Smith complained that the Air Force's investment in space -- from laser weapons in orbit to an un-piloted "spaceplane" -- is "paltry" compared to what it spends on other programs.

The Air Force spends about $8.5 billion of its $71 billion budget -- about 12 percent -- on space programs.

"I don't see a service dedicated to dominance in space," he said. "The Air Force's space budget is devoted almost entirely to [satellite-] information systems. This is not space warfare. It's using space to support land, air and sea warfare."

Air Force Secretary Whitten Peters told the conference that the service still is studying how best to use space for future warfare.

"We must have commanders who are versed in all phases of aerospace operations, as comfortable with space-based sensors as with aircraft systems," he said.

But "it is unlikely that we will witness a revolutionary jump to space," Peters said. "We are more likely to see an integrated and evolutionary migration into spacewhen there is a compelling need, significant military utility or cost savings."

There is a growing movement on Capitol Hill to establish a space force separate from, but equal to, other military services.

The space force could number about 30,000 people if the U.S. missile forces under the control of the U.S. Space Command are included or 20,000 if the missile forces remain where they are now.
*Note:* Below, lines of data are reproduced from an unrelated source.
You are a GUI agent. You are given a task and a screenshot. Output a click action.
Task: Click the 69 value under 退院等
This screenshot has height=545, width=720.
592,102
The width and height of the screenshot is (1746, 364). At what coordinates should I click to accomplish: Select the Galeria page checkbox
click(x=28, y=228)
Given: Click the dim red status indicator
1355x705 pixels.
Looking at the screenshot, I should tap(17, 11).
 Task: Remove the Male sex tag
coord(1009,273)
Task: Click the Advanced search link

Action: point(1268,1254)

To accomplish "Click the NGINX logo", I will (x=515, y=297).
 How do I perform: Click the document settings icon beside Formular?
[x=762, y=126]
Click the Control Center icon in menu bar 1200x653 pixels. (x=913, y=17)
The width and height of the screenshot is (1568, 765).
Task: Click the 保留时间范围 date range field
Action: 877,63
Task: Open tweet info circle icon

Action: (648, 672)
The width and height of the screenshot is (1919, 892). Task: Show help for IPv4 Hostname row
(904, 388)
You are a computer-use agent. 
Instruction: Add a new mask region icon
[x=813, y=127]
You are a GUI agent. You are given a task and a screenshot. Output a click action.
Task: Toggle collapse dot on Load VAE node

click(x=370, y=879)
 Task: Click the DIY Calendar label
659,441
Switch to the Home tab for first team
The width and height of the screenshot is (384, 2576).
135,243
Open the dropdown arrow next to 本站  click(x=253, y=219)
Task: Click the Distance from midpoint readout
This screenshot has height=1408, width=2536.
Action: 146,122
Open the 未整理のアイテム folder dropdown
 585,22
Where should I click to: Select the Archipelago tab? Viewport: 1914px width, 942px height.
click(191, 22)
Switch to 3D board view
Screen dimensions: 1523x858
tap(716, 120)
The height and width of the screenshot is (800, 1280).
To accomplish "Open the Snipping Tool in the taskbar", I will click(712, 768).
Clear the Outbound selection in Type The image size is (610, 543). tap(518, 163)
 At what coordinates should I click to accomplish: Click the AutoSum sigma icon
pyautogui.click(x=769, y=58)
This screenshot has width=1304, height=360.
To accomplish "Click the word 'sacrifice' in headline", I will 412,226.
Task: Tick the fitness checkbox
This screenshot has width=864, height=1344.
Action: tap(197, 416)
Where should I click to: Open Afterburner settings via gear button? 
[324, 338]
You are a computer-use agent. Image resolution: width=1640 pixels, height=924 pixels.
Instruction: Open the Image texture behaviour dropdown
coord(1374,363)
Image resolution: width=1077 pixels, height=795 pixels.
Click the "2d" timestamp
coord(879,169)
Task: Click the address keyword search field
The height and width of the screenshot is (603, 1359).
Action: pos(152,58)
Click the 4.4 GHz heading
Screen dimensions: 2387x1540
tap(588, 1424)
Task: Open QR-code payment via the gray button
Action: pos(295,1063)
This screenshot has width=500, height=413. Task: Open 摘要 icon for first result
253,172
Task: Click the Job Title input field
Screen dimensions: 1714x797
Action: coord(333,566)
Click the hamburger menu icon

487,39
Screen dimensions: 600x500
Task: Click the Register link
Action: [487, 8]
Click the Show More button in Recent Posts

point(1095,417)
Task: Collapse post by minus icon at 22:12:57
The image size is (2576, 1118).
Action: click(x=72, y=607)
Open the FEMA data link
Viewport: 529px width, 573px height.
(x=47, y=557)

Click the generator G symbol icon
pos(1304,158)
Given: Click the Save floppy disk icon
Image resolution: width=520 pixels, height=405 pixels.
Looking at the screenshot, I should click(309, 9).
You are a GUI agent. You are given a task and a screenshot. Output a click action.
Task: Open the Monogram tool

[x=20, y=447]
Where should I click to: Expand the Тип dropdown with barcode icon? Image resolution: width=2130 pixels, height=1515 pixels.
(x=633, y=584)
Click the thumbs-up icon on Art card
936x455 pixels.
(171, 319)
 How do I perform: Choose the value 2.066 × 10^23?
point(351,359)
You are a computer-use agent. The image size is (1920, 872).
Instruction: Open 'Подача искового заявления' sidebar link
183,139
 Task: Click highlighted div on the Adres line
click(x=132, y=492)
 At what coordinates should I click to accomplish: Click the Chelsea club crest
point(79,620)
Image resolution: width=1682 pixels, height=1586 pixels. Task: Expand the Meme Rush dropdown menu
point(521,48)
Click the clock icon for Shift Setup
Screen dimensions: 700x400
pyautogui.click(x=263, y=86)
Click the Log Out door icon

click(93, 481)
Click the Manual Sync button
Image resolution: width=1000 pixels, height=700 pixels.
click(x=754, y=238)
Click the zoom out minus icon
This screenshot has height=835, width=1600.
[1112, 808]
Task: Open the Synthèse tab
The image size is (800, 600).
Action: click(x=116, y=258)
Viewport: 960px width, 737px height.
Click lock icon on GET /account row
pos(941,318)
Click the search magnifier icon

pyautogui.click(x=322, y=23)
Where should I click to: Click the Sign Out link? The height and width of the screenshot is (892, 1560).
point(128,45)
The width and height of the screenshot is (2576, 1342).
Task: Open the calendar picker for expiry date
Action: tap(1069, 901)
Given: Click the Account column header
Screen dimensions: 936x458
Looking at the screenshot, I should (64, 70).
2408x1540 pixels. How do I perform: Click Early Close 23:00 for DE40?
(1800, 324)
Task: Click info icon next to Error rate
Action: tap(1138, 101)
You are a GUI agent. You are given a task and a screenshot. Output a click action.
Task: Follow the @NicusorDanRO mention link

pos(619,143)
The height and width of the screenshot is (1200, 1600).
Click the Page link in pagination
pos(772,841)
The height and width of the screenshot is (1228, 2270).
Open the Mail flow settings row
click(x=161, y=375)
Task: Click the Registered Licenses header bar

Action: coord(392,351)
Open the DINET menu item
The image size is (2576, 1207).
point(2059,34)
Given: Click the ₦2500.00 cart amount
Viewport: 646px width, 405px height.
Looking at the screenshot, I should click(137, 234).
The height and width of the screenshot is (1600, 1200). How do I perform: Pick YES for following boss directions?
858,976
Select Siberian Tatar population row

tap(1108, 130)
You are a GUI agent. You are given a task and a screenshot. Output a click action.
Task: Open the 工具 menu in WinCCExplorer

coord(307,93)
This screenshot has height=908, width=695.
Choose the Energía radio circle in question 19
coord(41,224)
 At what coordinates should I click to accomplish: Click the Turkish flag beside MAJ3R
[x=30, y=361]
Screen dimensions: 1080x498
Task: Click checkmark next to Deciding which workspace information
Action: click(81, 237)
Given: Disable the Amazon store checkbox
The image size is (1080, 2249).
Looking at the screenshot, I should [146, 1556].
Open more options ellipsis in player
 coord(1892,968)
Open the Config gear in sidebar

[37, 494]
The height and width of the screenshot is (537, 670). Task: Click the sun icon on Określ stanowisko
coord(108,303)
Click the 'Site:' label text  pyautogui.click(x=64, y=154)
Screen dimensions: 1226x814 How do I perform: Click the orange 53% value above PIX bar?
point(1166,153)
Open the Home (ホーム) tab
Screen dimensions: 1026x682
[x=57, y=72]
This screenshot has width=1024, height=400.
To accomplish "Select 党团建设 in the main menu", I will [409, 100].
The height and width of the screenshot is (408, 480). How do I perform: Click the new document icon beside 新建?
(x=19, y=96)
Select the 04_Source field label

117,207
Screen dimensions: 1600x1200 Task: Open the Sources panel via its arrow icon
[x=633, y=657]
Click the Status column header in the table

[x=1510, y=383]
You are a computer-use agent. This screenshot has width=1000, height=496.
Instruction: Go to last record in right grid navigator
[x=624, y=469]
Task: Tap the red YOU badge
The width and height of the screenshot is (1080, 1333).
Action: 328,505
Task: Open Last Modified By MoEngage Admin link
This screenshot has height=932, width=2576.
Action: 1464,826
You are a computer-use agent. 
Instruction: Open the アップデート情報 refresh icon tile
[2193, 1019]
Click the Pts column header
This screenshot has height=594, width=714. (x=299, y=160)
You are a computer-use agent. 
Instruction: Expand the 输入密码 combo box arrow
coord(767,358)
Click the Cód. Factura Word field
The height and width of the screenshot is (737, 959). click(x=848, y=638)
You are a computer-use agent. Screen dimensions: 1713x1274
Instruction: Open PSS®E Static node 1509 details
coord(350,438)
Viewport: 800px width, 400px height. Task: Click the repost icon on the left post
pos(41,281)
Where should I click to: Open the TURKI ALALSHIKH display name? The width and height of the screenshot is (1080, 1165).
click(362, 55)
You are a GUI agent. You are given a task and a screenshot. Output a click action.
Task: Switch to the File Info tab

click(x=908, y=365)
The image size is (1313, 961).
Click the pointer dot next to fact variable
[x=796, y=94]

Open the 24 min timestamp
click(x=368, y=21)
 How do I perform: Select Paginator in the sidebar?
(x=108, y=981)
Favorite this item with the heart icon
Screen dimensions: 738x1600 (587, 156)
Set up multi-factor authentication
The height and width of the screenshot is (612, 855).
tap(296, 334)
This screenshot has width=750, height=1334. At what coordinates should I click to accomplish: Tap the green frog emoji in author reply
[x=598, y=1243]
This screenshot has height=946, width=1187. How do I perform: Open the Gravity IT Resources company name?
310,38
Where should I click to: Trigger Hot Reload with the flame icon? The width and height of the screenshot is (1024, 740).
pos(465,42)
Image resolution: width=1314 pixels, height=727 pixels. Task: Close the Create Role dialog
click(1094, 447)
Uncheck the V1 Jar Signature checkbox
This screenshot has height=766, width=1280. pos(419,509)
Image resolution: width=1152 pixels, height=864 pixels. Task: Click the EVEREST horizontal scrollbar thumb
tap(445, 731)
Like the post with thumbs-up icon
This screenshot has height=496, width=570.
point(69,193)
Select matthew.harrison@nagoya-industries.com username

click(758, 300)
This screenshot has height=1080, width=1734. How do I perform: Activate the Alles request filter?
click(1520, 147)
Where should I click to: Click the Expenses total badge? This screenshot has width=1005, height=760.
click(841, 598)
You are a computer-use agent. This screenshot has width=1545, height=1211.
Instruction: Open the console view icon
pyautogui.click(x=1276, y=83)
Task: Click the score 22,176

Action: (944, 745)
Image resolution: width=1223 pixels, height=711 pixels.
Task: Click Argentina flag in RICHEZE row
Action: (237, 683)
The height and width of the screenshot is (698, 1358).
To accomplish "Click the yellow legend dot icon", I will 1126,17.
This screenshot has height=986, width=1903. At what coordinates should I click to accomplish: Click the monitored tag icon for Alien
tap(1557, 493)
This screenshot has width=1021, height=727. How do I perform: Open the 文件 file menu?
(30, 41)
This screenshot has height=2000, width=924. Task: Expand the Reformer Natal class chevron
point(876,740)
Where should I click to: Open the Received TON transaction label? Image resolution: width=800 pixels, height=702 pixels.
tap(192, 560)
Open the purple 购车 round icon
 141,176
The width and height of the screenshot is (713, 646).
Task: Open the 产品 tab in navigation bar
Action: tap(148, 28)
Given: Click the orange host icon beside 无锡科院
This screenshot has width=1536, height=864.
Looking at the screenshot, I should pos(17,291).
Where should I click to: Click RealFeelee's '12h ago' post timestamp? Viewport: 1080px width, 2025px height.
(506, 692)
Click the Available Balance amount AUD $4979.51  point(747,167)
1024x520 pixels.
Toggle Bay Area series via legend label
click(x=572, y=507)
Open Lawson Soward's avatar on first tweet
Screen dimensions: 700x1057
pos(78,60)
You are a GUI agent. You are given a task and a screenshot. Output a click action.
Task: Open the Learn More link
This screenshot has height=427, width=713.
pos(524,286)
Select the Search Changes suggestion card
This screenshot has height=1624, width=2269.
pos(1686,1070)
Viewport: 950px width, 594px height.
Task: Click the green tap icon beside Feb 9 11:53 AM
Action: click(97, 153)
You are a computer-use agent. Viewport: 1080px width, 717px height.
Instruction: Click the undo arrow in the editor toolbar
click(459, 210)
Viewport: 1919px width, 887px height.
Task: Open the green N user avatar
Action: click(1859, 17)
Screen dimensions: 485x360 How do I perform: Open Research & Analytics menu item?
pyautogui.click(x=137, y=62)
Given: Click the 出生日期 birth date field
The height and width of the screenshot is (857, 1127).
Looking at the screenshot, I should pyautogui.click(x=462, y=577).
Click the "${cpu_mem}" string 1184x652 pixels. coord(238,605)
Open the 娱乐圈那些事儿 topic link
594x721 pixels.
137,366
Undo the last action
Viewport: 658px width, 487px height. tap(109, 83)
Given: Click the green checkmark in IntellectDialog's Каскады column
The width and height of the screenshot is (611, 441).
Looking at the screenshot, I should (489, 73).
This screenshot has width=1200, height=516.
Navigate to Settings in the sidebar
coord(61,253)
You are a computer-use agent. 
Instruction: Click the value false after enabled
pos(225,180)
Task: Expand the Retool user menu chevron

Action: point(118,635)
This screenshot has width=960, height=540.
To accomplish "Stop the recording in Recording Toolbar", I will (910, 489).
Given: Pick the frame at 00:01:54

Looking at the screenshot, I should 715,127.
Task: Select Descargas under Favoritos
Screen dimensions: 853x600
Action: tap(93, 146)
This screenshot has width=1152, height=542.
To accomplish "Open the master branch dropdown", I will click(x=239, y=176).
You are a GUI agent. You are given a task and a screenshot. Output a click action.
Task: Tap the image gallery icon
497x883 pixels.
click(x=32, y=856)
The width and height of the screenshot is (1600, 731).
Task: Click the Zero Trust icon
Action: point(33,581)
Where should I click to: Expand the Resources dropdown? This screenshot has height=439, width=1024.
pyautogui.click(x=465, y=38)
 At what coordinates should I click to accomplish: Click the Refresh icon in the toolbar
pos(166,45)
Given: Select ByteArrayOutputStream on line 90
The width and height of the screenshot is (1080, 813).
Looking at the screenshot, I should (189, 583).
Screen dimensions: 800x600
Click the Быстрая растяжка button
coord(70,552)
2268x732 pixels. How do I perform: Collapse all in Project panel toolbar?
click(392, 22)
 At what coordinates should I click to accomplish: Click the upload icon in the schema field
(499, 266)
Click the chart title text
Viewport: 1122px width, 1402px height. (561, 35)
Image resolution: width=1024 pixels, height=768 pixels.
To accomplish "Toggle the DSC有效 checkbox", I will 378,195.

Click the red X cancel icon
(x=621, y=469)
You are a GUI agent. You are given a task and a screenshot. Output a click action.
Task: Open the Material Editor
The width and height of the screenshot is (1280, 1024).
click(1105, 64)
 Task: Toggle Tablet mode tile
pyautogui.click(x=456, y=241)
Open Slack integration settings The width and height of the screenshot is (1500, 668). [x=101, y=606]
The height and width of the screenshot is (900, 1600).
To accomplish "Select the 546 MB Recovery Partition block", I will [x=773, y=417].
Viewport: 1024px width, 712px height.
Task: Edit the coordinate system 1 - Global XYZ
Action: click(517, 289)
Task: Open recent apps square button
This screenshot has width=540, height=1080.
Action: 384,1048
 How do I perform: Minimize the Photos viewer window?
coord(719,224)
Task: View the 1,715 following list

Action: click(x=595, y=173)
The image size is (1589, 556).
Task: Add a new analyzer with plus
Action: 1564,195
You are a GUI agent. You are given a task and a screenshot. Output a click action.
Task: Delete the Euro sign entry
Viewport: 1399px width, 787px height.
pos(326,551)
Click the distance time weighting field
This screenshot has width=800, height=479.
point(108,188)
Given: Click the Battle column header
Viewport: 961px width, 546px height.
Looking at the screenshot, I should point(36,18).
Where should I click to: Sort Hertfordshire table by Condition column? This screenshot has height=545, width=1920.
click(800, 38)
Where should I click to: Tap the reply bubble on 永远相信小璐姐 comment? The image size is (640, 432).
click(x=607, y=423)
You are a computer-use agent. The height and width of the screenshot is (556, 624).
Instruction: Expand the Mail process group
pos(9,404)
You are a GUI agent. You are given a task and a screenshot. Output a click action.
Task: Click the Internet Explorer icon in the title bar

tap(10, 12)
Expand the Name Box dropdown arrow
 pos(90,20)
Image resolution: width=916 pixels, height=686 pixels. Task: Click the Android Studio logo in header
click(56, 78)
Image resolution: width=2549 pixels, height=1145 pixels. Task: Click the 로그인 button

The Air Force has about 365,000 active duty personnel and 180,000 in the reserves.

The idea of a space force is not new. It first surfaced in the early 1980s at an Air Force Academy seminar in Colorado and gained momentum in the Pentagon and the White House in the mid-1990s.

Smith, the third highest-ranking member of the Senate Armed Services Committee, has championed the cause for the last few years.

He cited the example of the Army Air Corps, which began in 1926 as part of the Army but was spun off in 1947 to become the U.S. Air Force.

"We in Congress will drag [the Air Force] there kicking and screaming or perhaps we'll create a new force altogether," Smith said.

"A lot of my colleagues on the Hill are talking about this. A lot," he said. "I intend to muster all the political support I can to make it a reality, and soon. We must seek an Apollo-like commitment from the American people to reach out into space. It's our moral legacy, our manifest destiny and our national security for decades to come."

Not all share Smith's enthusiasm for a space force.

The idea is "dumb as dirt," said Pete Aldridge, a former secretary of the Air Force and retired chief of the National Reconnaissance Office. He now heads an aerospace consulting group, The Aerospace Corporation in El Segundo, California.

"There's no mission for space. Right now, it's a supporting element, something all the services are using. Sen. Smith is a hand-grenade thrower. He can talk all he likes but he doesn't have to defend the nation's investment in these programs," Aldridge said.

The answer, he said, is to make all the military services share equally in the cost. As it stands now, the Air Force alone has to pay for much of the nation's space assets.